Just talked to the dealer, they are getting me in today before the big storm. Course the truck has all the plow prep goodies but still overheats sumthing awful with the x blade on it.. I have read so many mixed reviews on here, i kinda doubt that this new cluth will do the trick..My 2004 work truck with the plow all the way up and strait never went over the 210 mark..Now my personal truck is ready to blow she goes in the red so far.. Well we shall see what happens i'll tell you all how it went at the stealer tomorrow.


----------



## #1 plowtech (Dec 8, 2001)

you will be suprised! the clutch update has been 100% fix so far on every truck we had the overheat problem. Goodluck, PT.


----------



## Synergyracing (Nov 10, 2003)

lets get the specs and what goodies your truck has....


----------



## oldsw-31 (Dec 12, 2005)

what is the P/N for the updated clutch ? I have a 05 2500 and I just put a plow on it but didnt notice it running hot.


----------



## GMC2500HD (Jan 2, 2006)

The part # 15710101 As for goodies it's pretty stock besides the K&N intake and the Hypertech programer.. Oh also has Whelen strobes inside the headlights and tails


----------



## oldsw-31 (Dec 12, 2005)

will this p/n be easily seen on the clutch. I will check mine out. Im assuming you got that # from the repair paper work.


----------



## GMC2500HD (Jan 2, 2006)

I wish i knew.. I did just get that part number off of the work order. The good news is, i just took the the truck for a ride with the plow all the way up. It never hit the 210 mark, that was around town and a quick little rip down the highway around 65mph. Definetly seems to have fixed the problem


----------



## golden arches (Oct 30, 2003)

Had the same problem on my 02. Dealer finally replaced the fan on Friday... after arguing with them for 3 years. 
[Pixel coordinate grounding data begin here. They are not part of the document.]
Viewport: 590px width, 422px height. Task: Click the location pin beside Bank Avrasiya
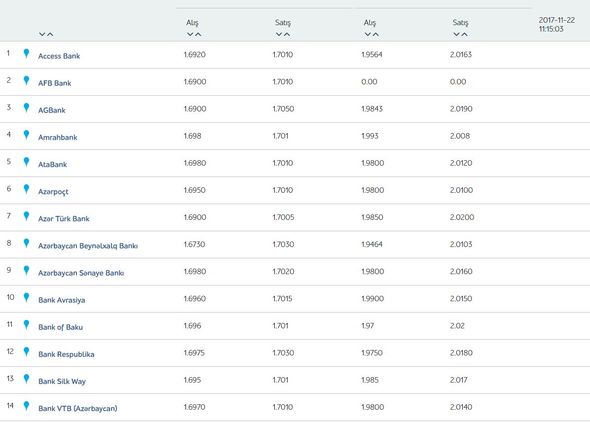coord(26,298)
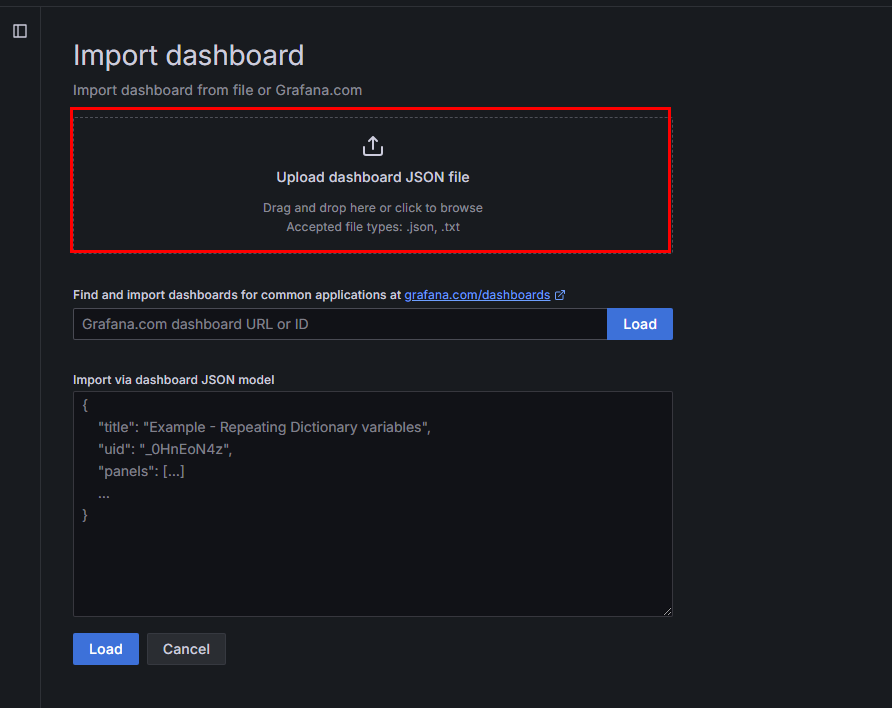The height and width of the screenshot is (708, 892).
Task: Click the textarea resize grip handle
Action: (667, 611)
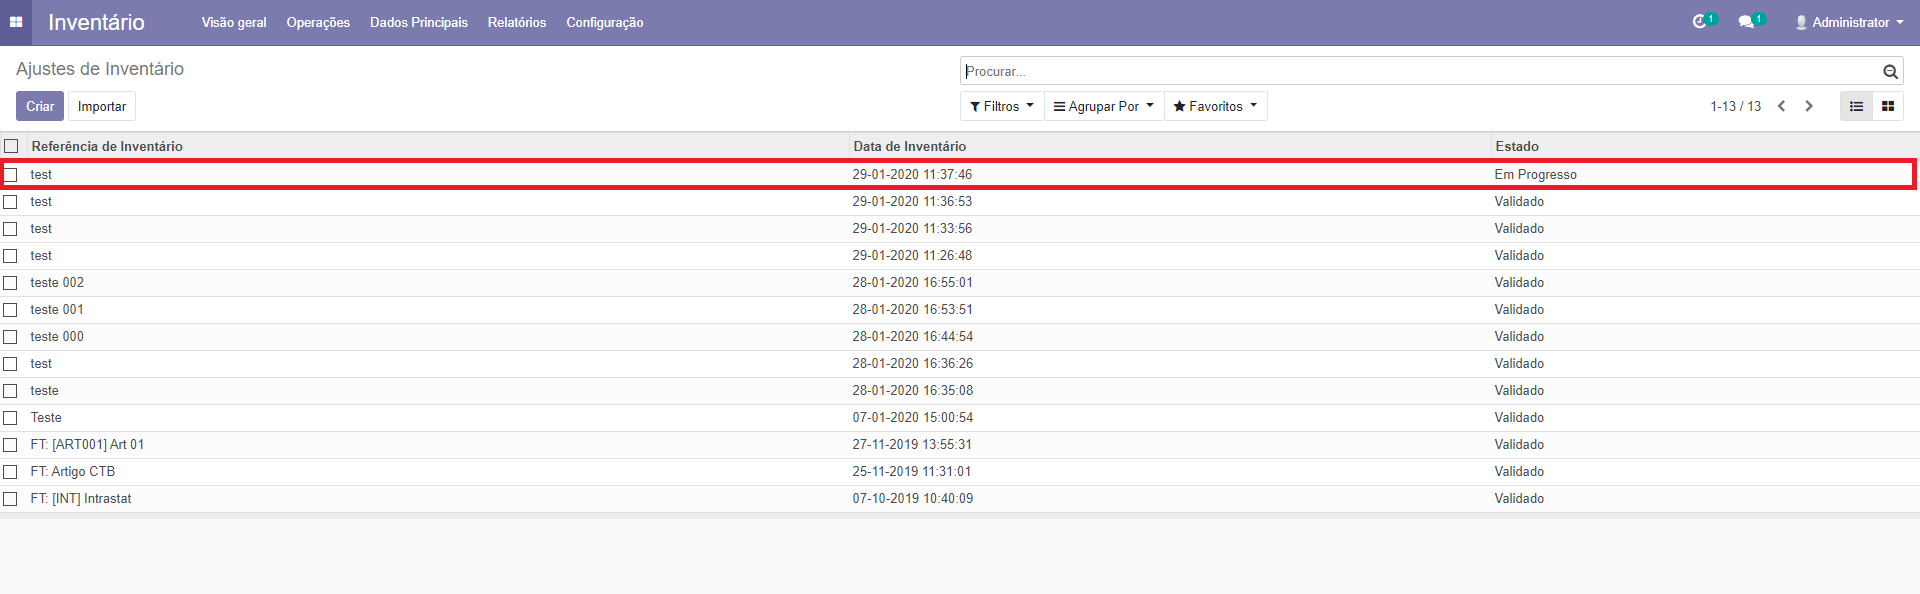Click the activities clock icon
Screen dimensions: 1920x594
[x=1699, y=22]
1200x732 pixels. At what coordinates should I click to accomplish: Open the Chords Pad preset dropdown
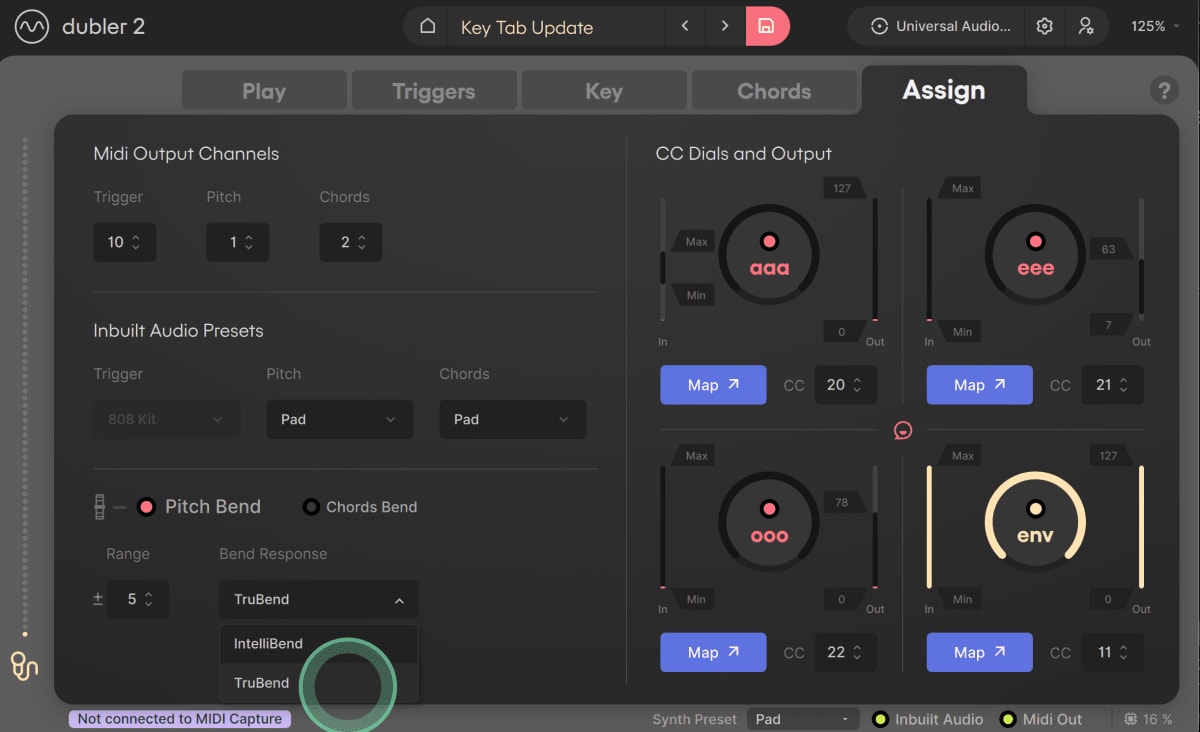512,419
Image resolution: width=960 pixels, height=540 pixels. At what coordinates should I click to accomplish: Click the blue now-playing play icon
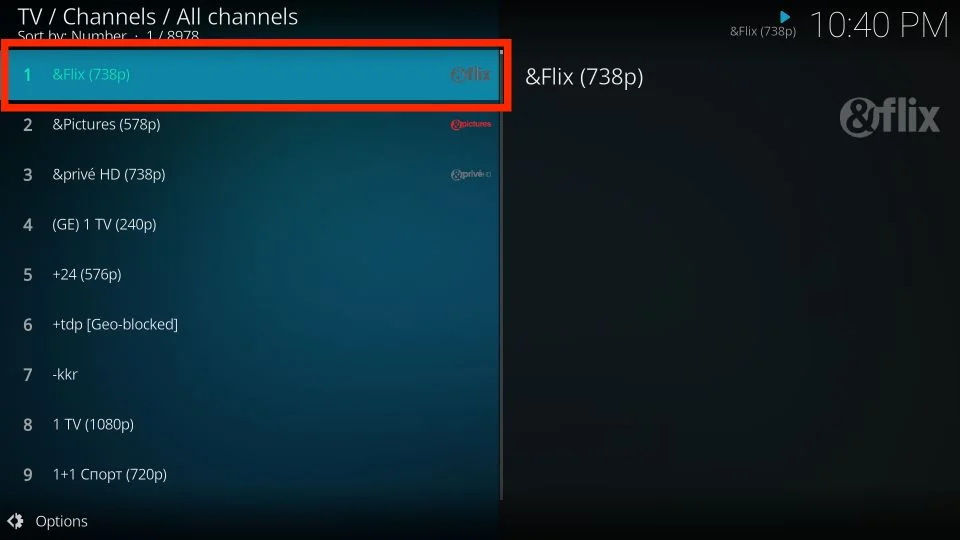pos(785,17)
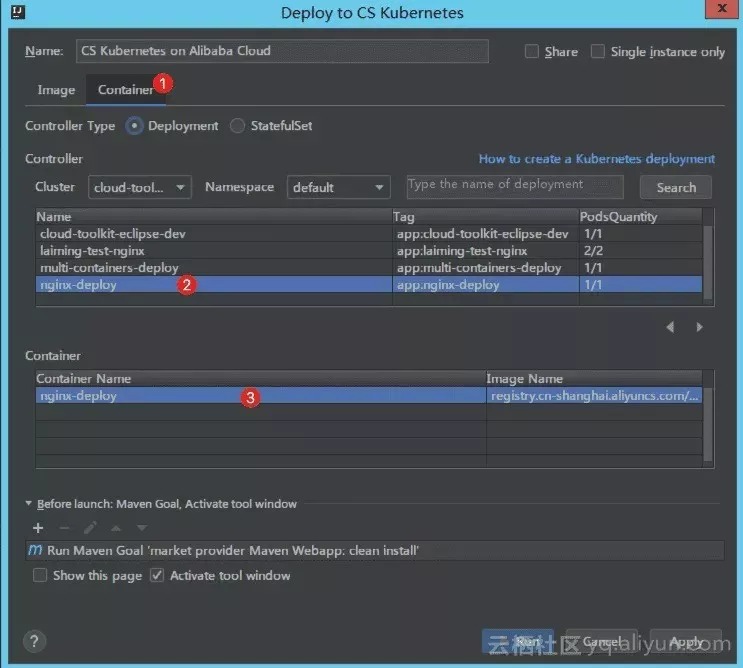This screenshot has width=743, height=668.
Task: Go to next page of deployments
Action: click(x=699, y=327)
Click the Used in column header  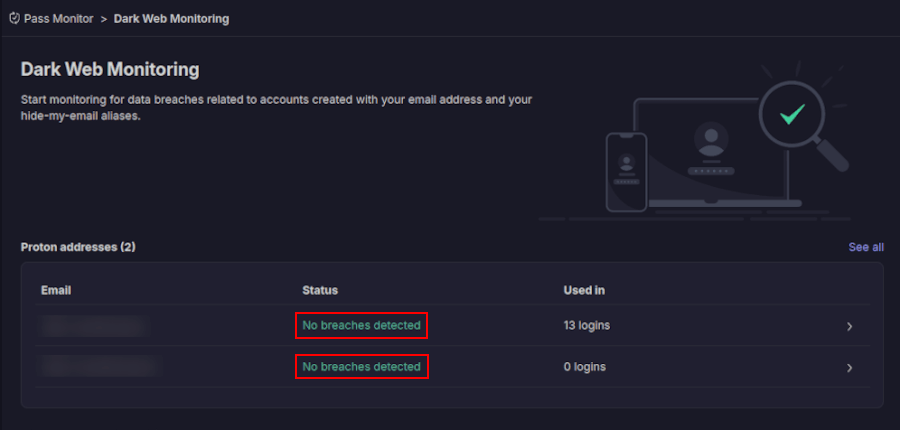coord(584,290)
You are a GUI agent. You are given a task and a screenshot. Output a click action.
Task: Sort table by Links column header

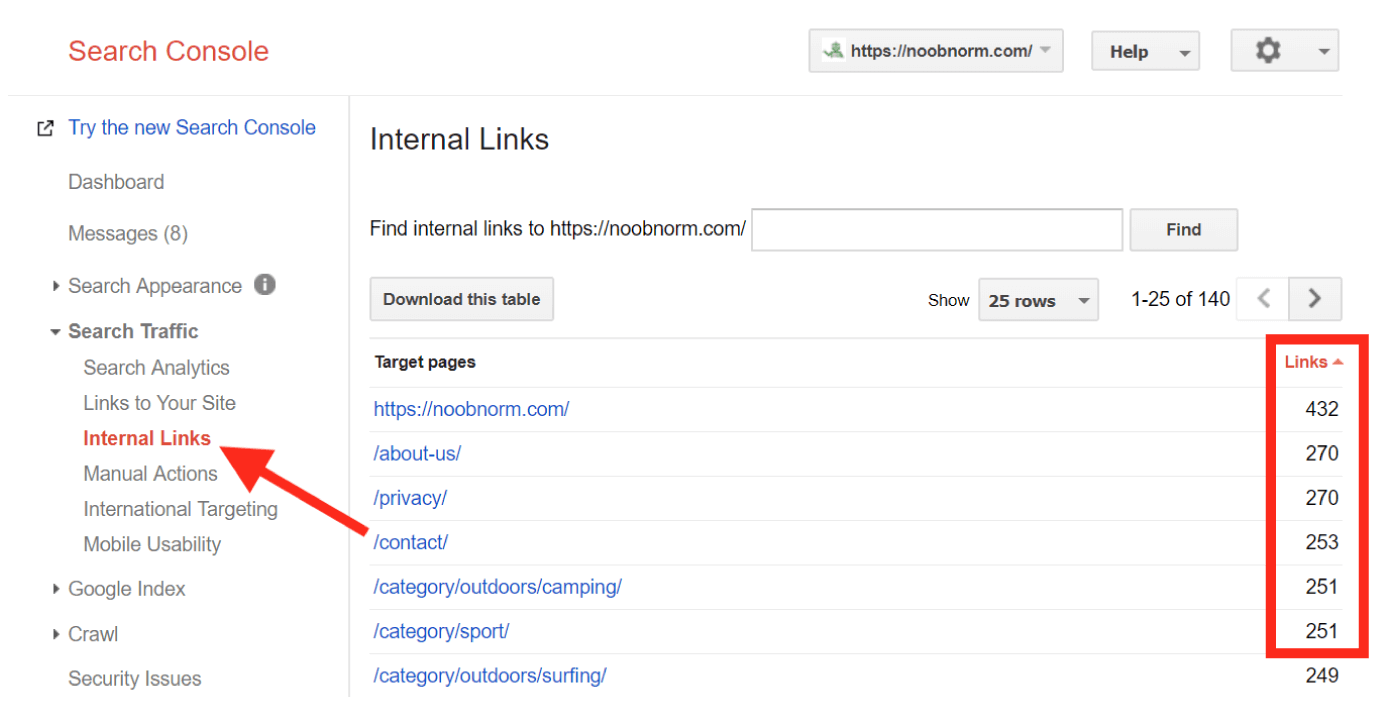pyautogui.click(x=1313, y=362)
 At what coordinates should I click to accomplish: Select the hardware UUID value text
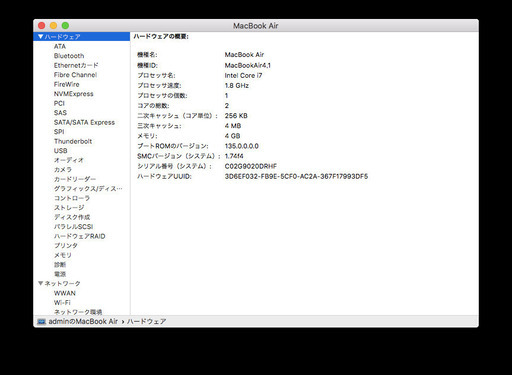296,176
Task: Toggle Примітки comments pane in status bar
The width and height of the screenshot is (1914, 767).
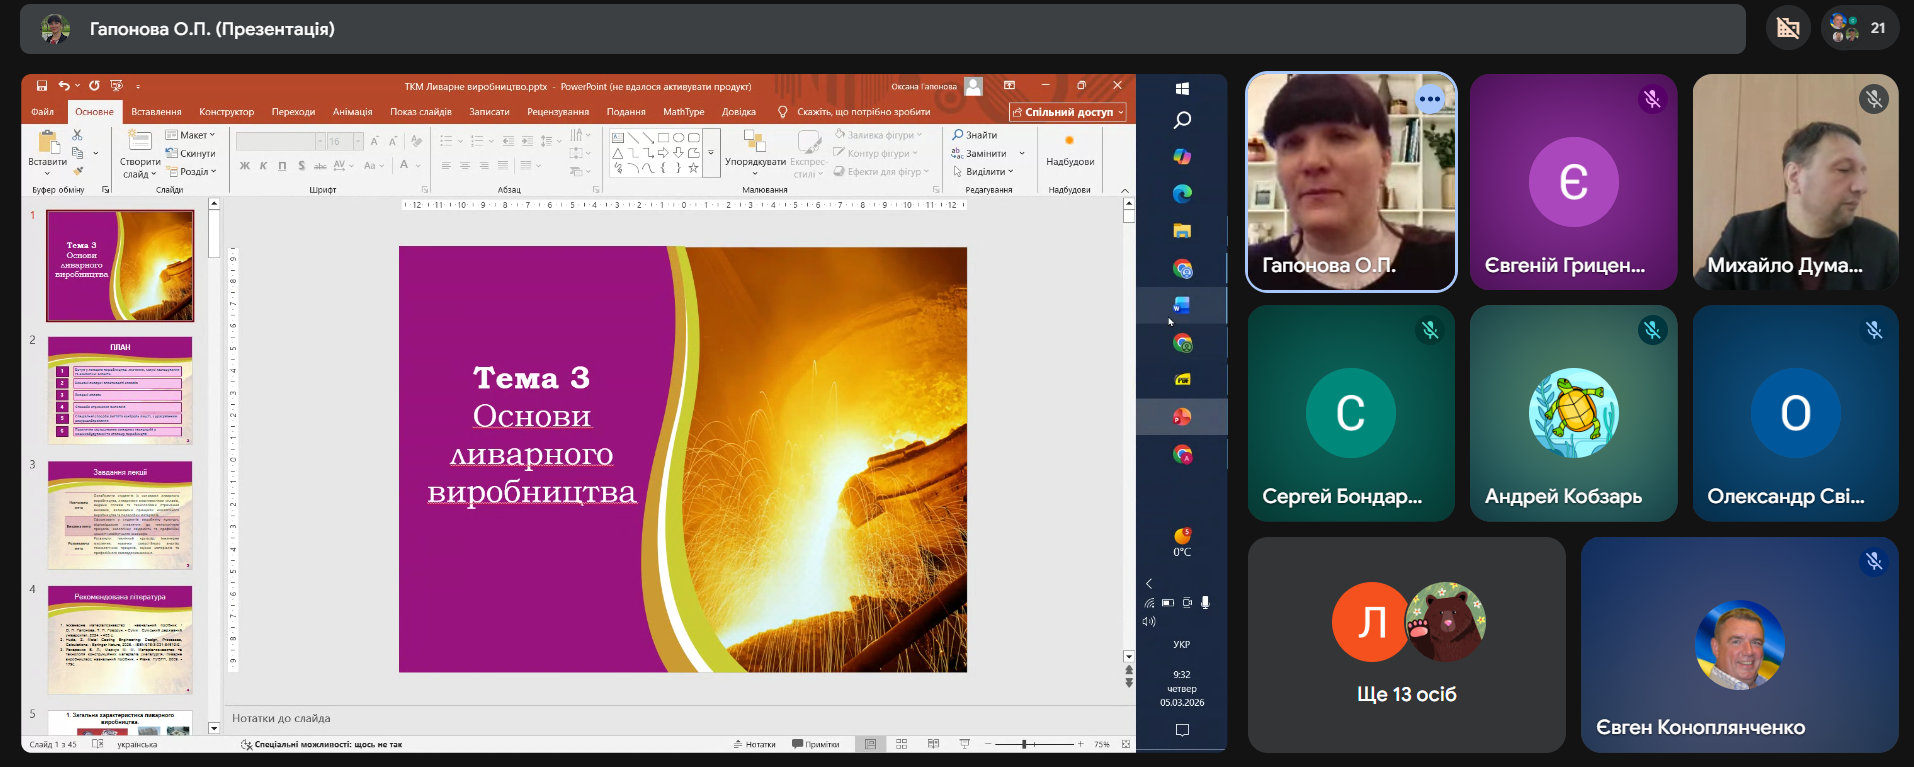Action: (815, 744)
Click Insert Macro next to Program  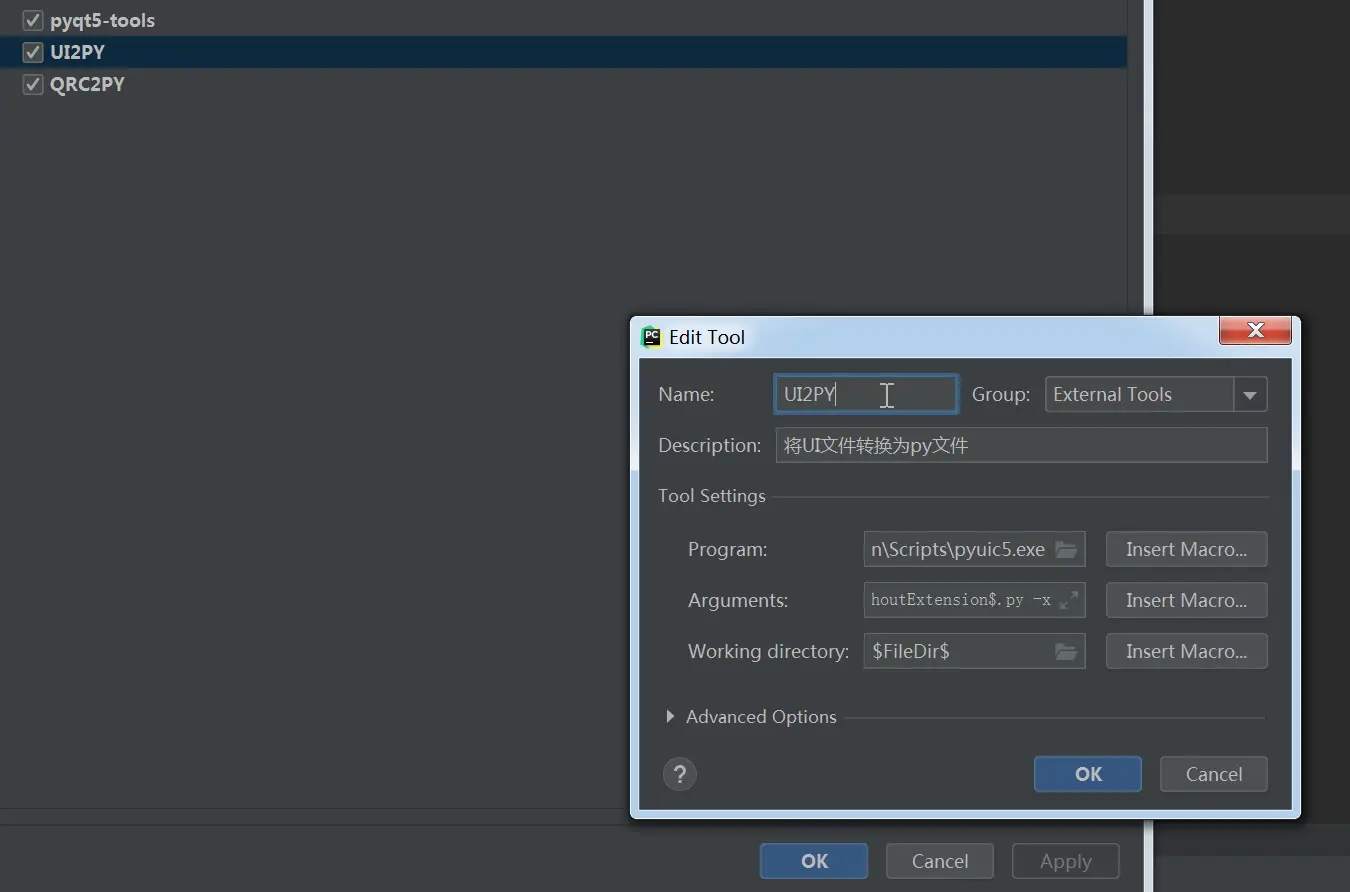[x=1186, y=549]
it seems to fix the problem. 

Be careful on the "overflow" hose off the fill tank. That silly thing is a $85.00 part and $40 labor. It recycles overflow back into the heater hose. I couldn't prove that the overheating problem caused premature failure of the hose, but at least the extended warrantly fixed the fan cost.


----------



## GetMore (Mar 19, 2005)

Is that the p/n for the clutch on a 6.0l?
My truck started running hot on me the other day. The first day and on my way to work it was fine, but on the way home it got hot. I think it was how much I had the heat on that made the difference-I had the heat on high for all but the ride home and even on the way home, once I turned the heat and fan all the way up it cooled right off. It's a jury-rigged fix until I do the upgrade to the better fan clutch. (I don't have the snow-plow-prep package.)


----------



## rcpd34 (Jan 16, 2004)

The new clutch made a HUGE difference. Never goes over 210 now.


----------



## amar (Jan 25, 2005)

I have an 02 6.0 Boss V 8'2" overheated all the time the clutch update fixed it.


----------



## Mr.PLOWSI (Nov 15, 2004)

*Maybe make a sticky for this overheat problem?*

I was a victim of the fan clutch issue. They changed it, now I'm running perfect. Dunno, just an idea,


----------



## firstclasslawn (Sep 5, 2005)

*Hah!!*

I drove the 03 home 5 hours from central illinois with the V on the front TOWING a 4200lb 03 jeep grand cherokee (flat towing like you would see behind a moterhome) At 65 the whole way....NEVER did it creast 210....I DO have the plow prep package!


----------



## Chris-R (Jul 9, 2005)

I have the 05 Sierra with plow prep and a Boss 8 foot trip edge. It never goes over 200 even after plowing for 8 hours straight.


----------



## gino (Jul 30, 2005)

I had the same problem with my 05 chevy. clutch fan fixed it!


----------



## shop22 (Jan 2, 2006)

i've got an 04 2500hd. had overheating with the fisher v, new clutch fixed it. never gets above 210


----------



## GetMore (Mar 19, 2005)

Just a note for the people out there who have the overheating problem but need to get by until they change the clutch: if you run the heater you will bring the temps down.
I've had good luck with this method.


----------



## G-LSCPE (Jan 27, 2006)

Has anyone had this problem covered under warranty?


----------



## grassmanvt (May 27, 2004)

G-LSCPE said:


> Has anyone had this problem covered under warranty?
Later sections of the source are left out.